Britain's offshore wind ambitions face a £10bn funding gap within five years, energy experts will warn today, and the Government's legally-binding 2020 green targets will not be met unless the deficit can be closed.
This comes a day after Energy Minister Chris Huhne revealed plans for a huge expansion of the UK's wind turbines, saying wind power would be an "important part" of meeting the country's energy demands in the future.
A whopping £30bn of capital investment in offshore wind farms is needed over the coming decade if the UK is to produce the 30 per cent of electricity from renewable sources needed to comply with European regulations, according to the report from consultancy PricewaterhouseCoopers (PwC).
The number dwarfs current levels of investment, which run at around £8bn a year for all the utilities and National Grid combined. Given that the average offshore wind farm takes more than three years to construct, the £3bn annual investment requirement creates a capex exposure of £10bn by 2015.
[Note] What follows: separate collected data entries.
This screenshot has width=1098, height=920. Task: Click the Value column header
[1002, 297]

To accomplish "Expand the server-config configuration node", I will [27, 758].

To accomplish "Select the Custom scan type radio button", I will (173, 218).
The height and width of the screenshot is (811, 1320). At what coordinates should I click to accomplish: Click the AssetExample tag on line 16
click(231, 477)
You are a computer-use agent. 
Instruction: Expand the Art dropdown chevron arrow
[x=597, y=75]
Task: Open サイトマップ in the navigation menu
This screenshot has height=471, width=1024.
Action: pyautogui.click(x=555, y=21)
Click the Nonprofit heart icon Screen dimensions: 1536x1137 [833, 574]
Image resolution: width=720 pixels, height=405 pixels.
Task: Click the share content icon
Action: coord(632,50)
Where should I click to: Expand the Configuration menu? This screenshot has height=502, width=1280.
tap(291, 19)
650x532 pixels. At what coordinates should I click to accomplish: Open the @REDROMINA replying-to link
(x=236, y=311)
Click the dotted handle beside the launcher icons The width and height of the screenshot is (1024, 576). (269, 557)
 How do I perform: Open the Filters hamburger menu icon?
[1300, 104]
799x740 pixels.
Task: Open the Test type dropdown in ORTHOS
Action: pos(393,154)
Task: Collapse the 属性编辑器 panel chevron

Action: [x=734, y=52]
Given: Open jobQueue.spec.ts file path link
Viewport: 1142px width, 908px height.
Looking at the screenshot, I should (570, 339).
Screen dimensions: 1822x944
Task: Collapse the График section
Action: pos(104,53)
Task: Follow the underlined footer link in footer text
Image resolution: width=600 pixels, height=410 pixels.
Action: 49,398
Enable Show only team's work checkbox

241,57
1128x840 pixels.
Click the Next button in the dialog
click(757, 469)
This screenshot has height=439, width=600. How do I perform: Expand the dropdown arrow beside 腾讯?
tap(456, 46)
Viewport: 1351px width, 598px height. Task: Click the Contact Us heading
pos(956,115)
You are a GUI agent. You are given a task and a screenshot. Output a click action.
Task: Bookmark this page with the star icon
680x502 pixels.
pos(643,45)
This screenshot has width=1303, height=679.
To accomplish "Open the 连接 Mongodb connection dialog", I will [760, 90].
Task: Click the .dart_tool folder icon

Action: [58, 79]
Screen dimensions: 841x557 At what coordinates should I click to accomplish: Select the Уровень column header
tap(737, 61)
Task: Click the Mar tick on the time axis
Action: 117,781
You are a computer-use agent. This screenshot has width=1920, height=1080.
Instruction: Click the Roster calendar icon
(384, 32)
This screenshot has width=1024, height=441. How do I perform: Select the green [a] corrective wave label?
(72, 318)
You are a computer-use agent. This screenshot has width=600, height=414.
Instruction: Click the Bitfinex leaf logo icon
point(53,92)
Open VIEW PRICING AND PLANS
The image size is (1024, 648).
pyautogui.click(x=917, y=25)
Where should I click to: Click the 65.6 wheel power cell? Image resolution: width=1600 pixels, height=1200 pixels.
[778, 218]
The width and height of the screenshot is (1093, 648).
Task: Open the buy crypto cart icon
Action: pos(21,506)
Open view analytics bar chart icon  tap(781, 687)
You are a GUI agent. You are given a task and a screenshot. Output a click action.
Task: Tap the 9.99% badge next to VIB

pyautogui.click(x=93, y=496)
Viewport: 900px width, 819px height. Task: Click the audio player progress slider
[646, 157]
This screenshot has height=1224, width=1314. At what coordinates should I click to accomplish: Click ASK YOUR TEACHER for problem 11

"A massive injection of money is needed," Michael Hurley, head of energy at PwC, said. "We need a radical new plan to deal with what is going to be one of the biggest issues facing the Government in the aftermath of the departmental spending review [this autumn]."
The problem is that the money cannot come from the cash-strapped government. And with just £2bn of capital, the coalition government's planned Green Investment Bank will neither have sufficient funds to solve the problem nor have the remit to solve the problems in the design of the market.
Trickier still, the risks associated with offshore wind farms – both in terms of the construction process and the unpredictable power price – are putting off the companies that might build them, and the financiers that might help them raise the money.
"The real issue is the ramp-up required to meet the 2020 target is very, very significant," Mr Hurley said. "Business as usual simply will not work."
There are a variety of options available to the Government to help spur investment in offshore wind, says PwC. The simplest – already adopted in parts of the United States – is to add a flat levy to customer bills, to be spelled out separately from existing standing and usage charges. It is difficult to estimate the size of such a levy.
A more complex version of the same principle is to put the provision of offshore infrastructure within the existing, regulated estate of National Grid, thus leaving the fundraising to a single corporate entity. But the move is unlikely to prove popular with the company because it would leave it over-exposed to the massive construction risks associated with offshore wind.
Alternatively, the Government could approach the problem by raising the returns of the investment, by boosting the number of Renewable Obligations Certificates (ROCs) – the system already in place to reward green generation – associated with offshore wind.
Whatever strategy is pursued has to appeal to utilities and potential financial backers – ideally either pension funds or Individual Savings Account (ISA) holders, says PwC. "You may have an economic mechanism that works but [you] still have to get someone to finance it," Mr Hurley said. "The key is to make it attractive to pension funds, so it has to be simple."
The offshore wind industry is more bullish. Although Renewable UK supports the call for improved regulation, the lobby group denies that without such changes, the money will not be found. "The sums are huge and the structure of finance deals does not need a whole new approach," Maria McCaffery, the chief executive, said. "But the number of international investors beating a path to our door suggests a healthy level of interest."
There are 253 wind farms already in the UK, and 12 offshore. Mr Huhne this weekend identified Dogger Bank in the North Sea as the potential site for an offshore wind project.